Home > Bible Study, eschatology, Horner Bible Reading Plan, Luke > Topics From Today’s Bible Readings

Topics From Today’s Bible Readings


Today’s Bible readings in my Bible Reading Plan include two themes: eschatology (Luke 21, Zechariah 10, and Revelation 20), and the Christian traits of humility versus pride (1 Corinthians 3-4, and Job 23).

In the second category, 1 Corinthians 4 includes Paul’s sarcasm as he tells the Corinthians that already they are rich and are kings — and then reminds them of the great sufferings and trials of the apostles. “What do you have that you did not receive?” Really good reading, that which we all need to be reminded of. The next reading, Job 23, is a good follow-up for contrast, as in verses 4-6 where Job says: “I would lay my case before him and fill my mouth with arguments. I would know what he would answer me and understand what he would say to me. Would he contend with me in the greatness of his power? No; he would pay attention to me.” Of course we all know the end of the story, and Job will get to the right place by chapter 40.

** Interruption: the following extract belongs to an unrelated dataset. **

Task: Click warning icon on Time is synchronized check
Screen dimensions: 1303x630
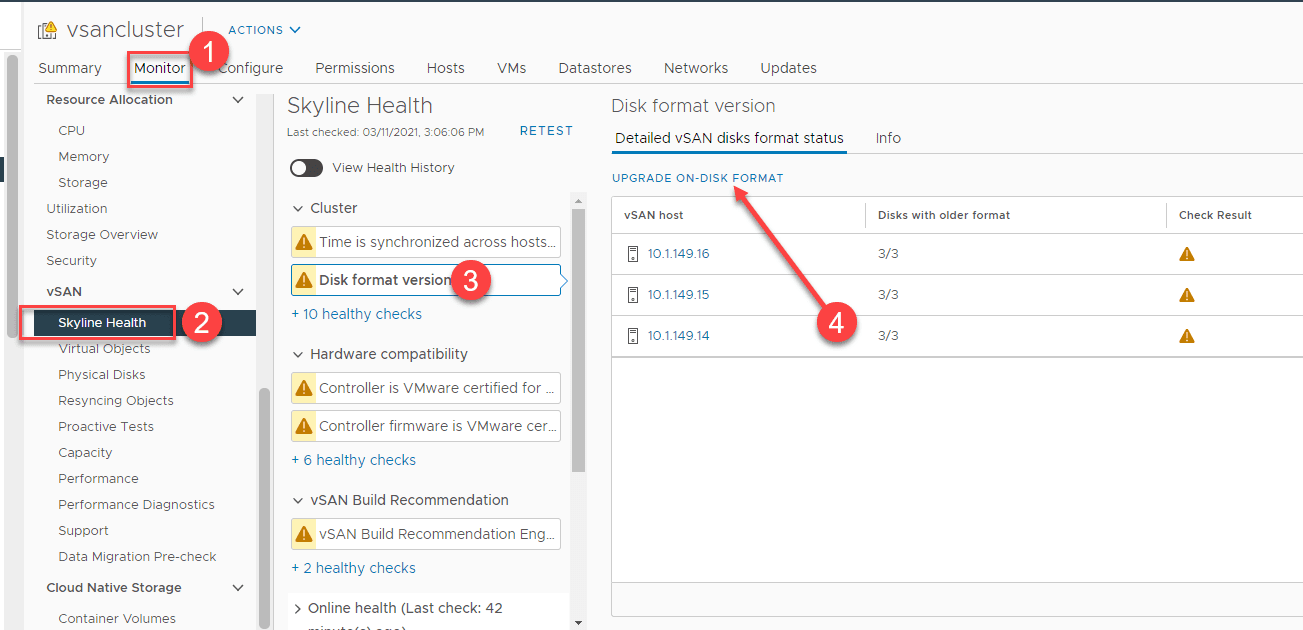Action: pos(304,242)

As regarding eschatology, today’s readings again show the abundance of biblical texts concerning Christ’s Second Coming. I’ve heard it said that about 1/4 of the Bible deals with prophetic events, and that Bible prophecy refers more often to Christ’s Second Coming than to His first — and based on all my readings this last year I would agree. Often my reading combinations include one or two prophetic sections. After all, I’m reading Revelation for 22 out of every 50 days (although not every chapter in Revelation is prophetic) and reading something from the Major or Minor prophets every day — though again not every text there deals with future events; sometimes the reading combinations mean that I’m reading through five chapters of OT history instead, such as days when I’m reading narrative events in lists 2 (Pentateuch), list 6 (History) and list 7 (Prophets — historical narrative sections in Isaiah and Jeremiah for instance). But then I have reading days like today, with eschatology featured in three different places — the gospel accounts, Zechariah, and Revelation.

One additional observation from Luke 21: verse 25 mentions the sea, that people are perplexed because of the roaring of the sea and the waves. This reminds me of my recent study through Acts 27 in S. Lewis Johnson’s series. The sea was not something pleasant in the 1st century, and voyage by sea was often dangerous or even impossible. Johnson noted also the reference to Revelation 21, that in the New Heavens and New Earth there would be no more sea — a description not so meaningful to us today, but something designed to bring comfort to readers of that day.